The innate immune system is an evolutionarily older defense strategy found in many organisms such as animals, plants, fungi, insects, and primitive multicellular organisms. This system is the first line of defense against pathogen infections. It is known as non-specific immune system and does not provide long-lasting immunity to the host [4, 5]. The innate immune system includes many types of molecules (receptors and effectors) to sense and eliminate pathogens. Moreover, nucleated RBCs release signaling molecules that trigger the activation of adaptive immune system. The implication of these cells in the innate immune response described to date is shown in Figures 1 and 2.

Figure 2.

Nucleated RBCs immune response suggested signaling involved in production of effector molecules against pathogens, chemoattractant proteins, and activation of immune cells. PAMPs from microbes are recognized by specific PRRs. Activation of these receptors triggers the signaling pathways that induce the transcription of a set of genes such as IFN1, ISGs, interleukins, and AMPs. On the other hand, pathogens can be recognized by proteasome proteins and digested by peptidases. In the endoplasmic reticulum (ER), digested antigens from proteasome are bound to MHCI and exposed on the surface of RBCs. In addition, pathogens can enter inside the cell by endocytosis and delivered to MHC class II-loading compartments (MIICs) where they are digested and finally exposed on the surface of the cells by MHC II complex. Another pathway is the recognition of complement-opsonized immune complexes by CR1.

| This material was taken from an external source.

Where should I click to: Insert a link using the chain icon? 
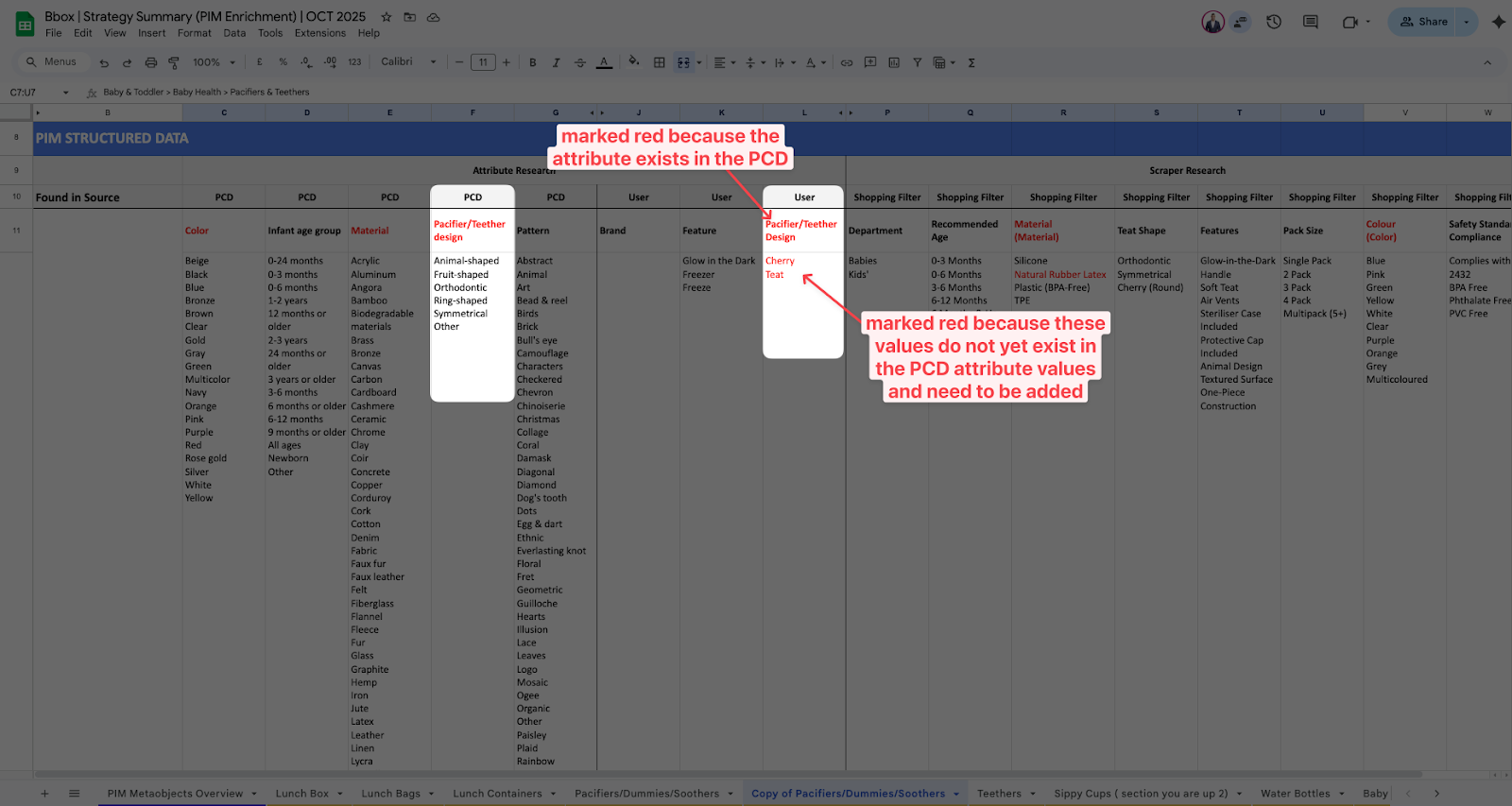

2.1 Nucleated RBCs trigger IFN type I response

It has been reported that nucleated RBCs do express pattern recognition receptors (PRRs) for pathogen-associated molecular patterns (PAMPs) [6]. PAMPs are small molecular motifs conserved in evolution and characteristic from pathogens. There are a vast variety of PAMPs, for example, bacterial lipopolysaccharides (LPS), bacterial flagellin, lipoteichoic acid from Gram-positive bacteria, peptidoglycan, and nucleic acid variants from viruses—such as double-stranded RNA (dsRNA) or nonmethylated viral 5’-C-phosphate-G-3′ (CpG)-containing DNA [7, 8]. PAMPs are recognized by the host cells through their PRRs such as Toll-like receptors (TLRs), retinoid acid-inducible gene I (RIG-I)-like receptors (RLRs), AIM2-like receptors (ALRs), and nucleotide-binding oligomerization domain (NOD)-like receptors (NLRs) [8, 9].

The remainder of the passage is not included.